|Turkett Jr., William|
Submitted to: Bioinformatics
Publication Type: Peer Reviewed Journal
Publication Acceptance Date: 11/21/2004
Publication Date: 4/1/2005
Citation: Rose, J.R., Turkett Jr., W.H., Oroian, I.C., Laegreid, W.W., Keele, J.W. 2005. Correlation of amino acid preference and mammalian viral genome type. Bioinformatics 21(8):1349-1357. Interpretive Summary: Molecular diagnostic methods that could be employed in the event of an outbreak of animal or human viral disease include sequencing of viral nucleic acid directly from samples from infected individuals. Current methods for analyzing such sequence involve comparisons to known viral sequences stored in a database. However, if the infection is caused by a novel virus, or if the virus is highly variable, such approaches may not resolve the virus identity. This study attempted to look at higher level information that could be derived from the viral sequence and classify them as to virus genome type, double stranded DNA, positive stranded RNA, retroviral, etc. Mathematical models were derived that accurately predict the viral genome type from as few as 300 bases of viral genome sequence, with more accurate classification from 600 bases of sequence. This approach may be useful in the event of an outbreak of disease caused by an unknown virus.
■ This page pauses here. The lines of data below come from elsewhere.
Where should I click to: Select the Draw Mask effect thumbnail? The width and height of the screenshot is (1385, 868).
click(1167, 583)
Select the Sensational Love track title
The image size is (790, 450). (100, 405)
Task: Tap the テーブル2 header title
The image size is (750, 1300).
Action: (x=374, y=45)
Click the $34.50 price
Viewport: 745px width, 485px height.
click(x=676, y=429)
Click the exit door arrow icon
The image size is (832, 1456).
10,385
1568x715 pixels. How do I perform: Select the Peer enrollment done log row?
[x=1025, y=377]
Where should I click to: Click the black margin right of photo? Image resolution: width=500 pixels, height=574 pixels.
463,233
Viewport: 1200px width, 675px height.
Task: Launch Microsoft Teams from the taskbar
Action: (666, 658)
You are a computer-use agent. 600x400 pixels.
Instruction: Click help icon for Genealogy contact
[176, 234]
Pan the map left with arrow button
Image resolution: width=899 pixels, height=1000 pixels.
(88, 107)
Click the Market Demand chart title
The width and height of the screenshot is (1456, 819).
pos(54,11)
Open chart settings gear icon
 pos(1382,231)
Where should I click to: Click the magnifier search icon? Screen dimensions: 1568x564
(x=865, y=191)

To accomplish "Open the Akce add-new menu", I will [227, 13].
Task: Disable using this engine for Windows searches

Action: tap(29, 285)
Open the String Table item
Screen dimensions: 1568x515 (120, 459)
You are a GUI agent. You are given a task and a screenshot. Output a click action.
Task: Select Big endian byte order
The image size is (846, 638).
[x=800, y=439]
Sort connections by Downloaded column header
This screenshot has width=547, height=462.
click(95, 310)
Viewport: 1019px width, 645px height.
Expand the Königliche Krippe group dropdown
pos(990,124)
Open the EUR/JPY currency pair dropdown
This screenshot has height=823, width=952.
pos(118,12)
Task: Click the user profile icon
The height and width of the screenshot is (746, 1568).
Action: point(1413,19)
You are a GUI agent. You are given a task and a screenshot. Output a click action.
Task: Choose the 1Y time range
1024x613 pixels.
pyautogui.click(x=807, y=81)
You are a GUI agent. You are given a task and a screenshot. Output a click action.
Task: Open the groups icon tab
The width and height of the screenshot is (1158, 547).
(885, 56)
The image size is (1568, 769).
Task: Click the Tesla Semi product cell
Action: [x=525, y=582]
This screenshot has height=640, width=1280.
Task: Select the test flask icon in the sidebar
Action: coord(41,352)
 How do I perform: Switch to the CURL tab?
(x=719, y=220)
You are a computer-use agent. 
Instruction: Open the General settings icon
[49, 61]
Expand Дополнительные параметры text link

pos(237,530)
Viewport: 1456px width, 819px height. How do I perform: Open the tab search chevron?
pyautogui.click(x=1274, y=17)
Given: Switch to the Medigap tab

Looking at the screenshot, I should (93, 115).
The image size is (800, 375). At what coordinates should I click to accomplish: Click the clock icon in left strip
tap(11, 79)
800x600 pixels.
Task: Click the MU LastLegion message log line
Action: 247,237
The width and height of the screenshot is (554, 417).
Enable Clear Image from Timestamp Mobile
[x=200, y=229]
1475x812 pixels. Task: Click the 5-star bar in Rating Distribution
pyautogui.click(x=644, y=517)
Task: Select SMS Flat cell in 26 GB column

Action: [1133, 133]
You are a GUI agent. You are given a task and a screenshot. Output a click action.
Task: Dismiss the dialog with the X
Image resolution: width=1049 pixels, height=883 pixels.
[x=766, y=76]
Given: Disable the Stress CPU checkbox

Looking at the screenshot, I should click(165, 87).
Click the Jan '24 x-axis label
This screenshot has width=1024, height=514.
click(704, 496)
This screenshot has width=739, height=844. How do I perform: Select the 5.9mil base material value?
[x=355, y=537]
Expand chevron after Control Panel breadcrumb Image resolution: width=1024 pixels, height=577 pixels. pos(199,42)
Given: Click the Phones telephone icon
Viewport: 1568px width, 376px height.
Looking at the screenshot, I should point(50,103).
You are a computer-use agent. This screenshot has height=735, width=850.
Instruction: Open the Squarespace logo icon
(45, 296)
Technical Abstract: Motivation: In the event of an outbreak of a disease caused by an initially unknown pathogen, the ability to characterize anonymous sequences prior to isolation and culturing of the pathogen will be helpful. We show that it is possible to classify viral sequences by genome type (dsDNA, ssDNA, ssRNA positive strand, ssRNA negative strand, retroid) using amino acid distribution. Results: In this paper we describe the results of analysis of amino acid preference in mammalian viruses. The study was carried out at the genome level as well as two shorter sequence levels: short (300 amino acids) and medium length (660 amino acids). The analysis indicates a correlation between the viral genome types dsDNA, ssDNA, ssRNA positive strand, ssRNA negative strand and retroid and amino acid preference. We investigated three different models of amino acid preference. The simplest amino acid preference model, 1-AAP, is a normalized description of the frequency of amino acids in genomes of a viral genome type. A slightly more complex model is the ordered pair amino acid preference model (2-AAP), which characterizes genomes of different viral genome types by the frequency of ordered pairs of amino acids. The most complex and accurate model is the ordered triple amino acid preference model (3-AAP), which is based on ordered triples of amino acids. The results demonstrate that mammalian viral genome types differ in their amino acid preference.